Tuesday, August 06, 2019

First Rains Of August


View of Catalinas above from 05:00 pm MST yesterday, just before storms moved into central metro area.

Visible satellite image from 06:30 am this morning (below) shows widespread, heavy cloud cover over much of the Southwest. How long will it persist later today?



Plot of detected CG flashes (above, for 24-hours ending at 02:00 am this morning - from Atmo and Vaisala) indicates considerable thunderstorm activity from Santa Cruz County north across eastern Pima and into Pinal County, yesterday afternoon and evening

ALERT map of rain reports (below, for 24-hours ending at 07:00 am this morning) shows essentially 100% areal coverage of thunderstorm rains across northeast half of network. Other amounts: Atmo 0.31"; TUS 0.23"; here 0.20; and DM 0.14". Heaviest rains stayed mostly over the mountains north and east.



At 500 mb this morning (12 UTC large-scale analysis above) indicates inverted trough persisting from central GoC into western New Mexico. A piece of this trough, or a large MCV, moved northward across the Tucson metro area early this morning.

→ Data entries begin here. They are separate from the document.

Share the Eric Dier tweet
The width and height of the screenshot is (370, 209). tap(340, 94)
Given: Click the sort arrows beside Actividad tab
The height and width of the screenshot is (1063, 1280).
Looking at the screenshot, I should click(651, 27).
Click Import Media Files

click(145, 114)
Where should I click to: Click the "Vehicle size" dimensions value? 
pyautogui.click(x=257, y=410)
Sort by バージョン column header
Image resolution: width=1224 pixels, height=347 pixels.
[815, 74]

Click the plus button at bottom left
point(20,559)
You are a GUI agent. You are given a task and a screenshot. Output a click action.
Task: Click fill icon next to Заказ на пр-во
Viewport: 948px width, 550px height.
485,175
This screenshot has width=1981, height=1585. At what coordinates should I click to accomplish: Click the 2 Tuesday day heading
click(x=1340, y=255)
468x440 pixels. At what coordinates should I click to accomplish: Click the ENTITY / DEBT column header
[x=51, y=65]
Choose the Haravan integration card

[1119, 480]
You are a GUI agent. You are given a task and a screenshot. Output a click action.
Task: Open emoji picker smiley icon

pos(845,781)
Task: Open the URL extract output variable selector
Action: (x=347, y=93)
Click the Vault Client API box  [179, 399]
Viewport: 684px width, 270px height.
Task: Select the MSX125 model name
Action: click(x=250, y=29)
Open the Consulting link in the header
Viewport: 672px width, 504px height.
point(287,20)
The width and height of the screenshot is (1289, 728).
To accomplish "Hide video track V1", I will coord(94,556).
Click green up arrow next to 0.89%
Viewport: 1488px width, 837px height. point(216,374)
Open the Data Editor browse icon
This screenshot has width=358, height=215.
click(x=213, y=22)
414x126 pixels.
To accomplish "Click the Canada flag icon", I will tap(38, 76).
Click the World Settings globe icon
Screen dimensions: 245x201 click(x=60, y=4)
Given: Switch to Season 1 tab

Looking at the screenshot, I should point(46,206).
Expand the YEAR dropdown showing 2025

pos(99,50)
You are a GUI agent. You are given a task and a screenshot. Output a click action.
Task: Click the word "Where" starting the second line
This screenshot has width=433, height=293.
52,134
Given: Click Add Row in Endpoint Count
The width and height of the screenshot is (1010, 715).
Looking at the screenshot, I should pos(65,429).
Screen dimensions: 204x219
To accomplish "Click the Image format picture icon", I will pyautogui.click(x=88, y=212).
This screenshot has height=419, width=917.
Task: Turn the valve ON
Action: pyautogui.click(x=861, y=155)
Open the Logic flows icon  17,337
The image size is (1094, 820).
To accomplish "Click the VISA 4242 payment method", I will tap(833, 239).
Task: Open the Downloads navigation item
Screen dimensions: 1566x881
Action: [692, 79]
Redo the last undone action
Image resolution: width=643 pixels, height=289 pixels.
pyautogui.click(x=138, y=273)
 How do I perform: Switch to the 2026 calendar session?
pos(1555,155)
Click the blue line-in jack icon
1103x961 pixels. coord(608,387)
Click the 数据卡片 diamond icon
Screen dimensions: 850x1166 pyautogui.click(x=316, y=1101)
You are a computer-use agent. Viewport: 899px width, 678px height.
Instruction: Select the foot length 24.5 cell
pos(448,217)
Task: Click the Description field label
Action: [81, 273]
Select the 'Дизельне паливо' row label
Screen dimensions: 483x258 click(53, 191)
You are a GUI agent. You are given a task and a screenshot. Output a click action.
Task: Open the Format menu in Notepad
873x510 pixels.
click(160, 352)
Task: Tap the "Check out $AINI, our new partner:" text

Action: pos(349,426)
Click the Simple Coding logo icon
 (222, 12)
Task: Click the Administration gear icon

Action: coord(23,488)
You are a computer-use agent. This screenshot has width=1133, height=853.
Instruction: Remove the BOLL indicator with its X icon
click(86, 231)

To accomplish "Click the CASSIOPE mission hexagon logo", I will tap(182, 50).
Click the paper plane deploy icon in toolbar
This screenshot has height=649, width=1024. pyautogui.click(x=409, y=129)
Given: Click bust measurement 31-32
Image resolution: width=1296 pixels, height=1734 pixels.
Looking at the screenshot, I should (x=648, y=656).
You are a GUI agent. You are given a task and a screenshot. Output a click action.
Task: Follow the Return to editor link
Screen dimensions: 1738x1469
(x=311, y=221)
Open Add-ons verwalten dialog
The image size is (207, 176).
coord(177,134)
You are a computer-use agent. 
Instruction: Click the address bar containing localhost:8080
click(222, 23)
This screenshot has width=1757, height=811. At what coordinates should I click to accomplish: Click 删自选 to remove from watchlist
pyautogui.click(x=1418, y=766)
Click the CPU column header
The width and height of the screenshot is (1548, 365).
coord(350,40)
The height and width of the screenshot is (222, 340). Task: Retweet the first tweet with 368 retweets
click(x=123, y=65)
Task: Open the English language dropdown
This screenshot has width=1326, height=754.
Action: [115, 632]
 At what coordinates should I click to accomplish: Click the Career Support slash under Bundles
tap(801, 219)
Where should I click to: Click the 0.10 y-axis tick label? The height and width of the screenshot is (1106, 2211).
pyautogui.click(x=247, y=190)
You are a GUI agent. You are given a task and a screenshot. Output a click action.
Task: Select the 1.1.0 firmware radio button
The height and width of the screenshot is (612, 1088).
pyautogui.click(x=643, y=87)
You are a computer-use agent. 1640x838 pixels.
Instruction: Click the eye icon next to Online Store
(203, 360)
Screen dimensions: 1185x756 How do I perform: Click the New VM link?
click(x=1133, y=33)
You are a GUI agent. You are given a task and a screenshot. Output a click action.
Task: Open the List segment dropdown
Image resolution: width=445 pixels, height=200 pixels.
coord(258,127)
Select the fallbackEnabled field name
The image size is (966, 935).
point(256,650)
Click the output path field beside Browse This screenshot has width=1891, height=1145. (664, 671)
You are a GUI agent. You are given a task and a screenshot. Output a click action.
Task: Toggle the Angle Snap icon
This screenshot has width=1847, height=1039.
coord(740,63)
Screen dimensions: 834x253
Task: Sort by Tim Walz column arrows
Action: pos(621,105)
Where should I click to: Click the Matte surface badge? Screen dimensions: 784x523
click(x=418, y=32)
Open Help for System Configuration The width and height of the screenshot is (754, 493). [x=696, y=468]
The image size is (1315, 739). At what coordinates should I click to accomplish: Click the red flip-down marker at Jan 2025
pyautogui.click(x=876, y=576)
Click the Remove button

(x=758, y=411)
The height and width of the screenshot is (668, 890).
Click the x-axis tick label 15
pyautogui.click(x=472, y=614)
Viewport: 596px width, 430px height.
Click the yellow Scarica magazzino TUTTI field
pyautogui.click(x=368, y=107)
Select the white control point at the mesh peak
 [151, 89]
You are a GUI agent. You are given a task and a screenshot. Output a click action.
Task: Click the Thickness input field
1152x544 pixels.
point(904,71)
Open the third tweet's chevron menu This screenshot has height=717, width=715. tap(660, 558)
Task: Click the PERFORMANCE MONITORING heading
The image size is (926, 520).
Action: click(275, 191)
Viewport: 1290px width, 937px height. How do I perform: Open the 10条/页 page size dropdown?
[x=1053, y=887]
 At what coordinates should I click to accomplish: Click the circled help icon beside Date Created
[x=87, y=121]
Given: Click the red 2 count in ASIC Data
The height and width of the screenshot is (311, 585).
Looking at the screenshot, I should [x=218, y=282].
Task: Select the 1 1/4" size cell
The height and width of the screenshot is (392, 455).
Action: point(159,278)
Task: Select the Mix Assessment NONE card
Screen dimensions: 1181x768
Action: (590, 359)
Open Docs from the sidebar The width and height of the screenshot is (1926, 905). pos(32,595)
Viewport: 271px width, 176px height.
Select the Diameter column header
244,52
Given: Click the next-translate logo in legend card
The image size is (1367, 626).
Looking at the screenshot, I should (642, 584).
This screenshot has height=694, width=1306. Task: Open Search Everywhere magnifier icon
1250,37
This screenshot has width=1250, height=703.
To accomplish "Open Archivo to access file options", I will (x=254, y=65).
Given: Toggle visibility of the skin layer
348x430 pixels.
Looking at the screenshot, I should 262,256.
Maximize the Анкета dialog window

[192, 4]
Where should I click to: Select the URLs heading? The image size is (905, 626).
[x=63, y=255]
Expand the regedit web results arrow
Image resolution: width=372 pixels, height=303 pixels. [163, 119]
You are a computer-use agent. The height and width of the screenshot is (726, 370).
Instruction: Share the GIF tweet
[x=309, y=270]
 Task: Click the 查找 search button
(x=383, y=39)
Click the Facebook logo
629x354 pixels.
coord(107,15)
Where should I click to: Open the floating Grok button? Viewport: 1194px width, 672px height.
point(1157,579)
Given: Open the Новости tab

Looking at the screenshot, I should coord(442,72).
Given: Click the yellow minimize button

Below is the 12 UTC TWC sounding plot (ignore CAPE analyses which over-play CAPE) shows a typical onion-shaped sounding that follows storms and rain, with dry low-levels below 600 mb. There will likely be small CAPE this afternoon, if we get some sunshine and heating, plus lift through the inversion above BL - which are the big question marks for today. Maximum temperatures will also possibly be damped by the clouds and yesterday's rains. The usual scenario for this type situation brings a down-day for today.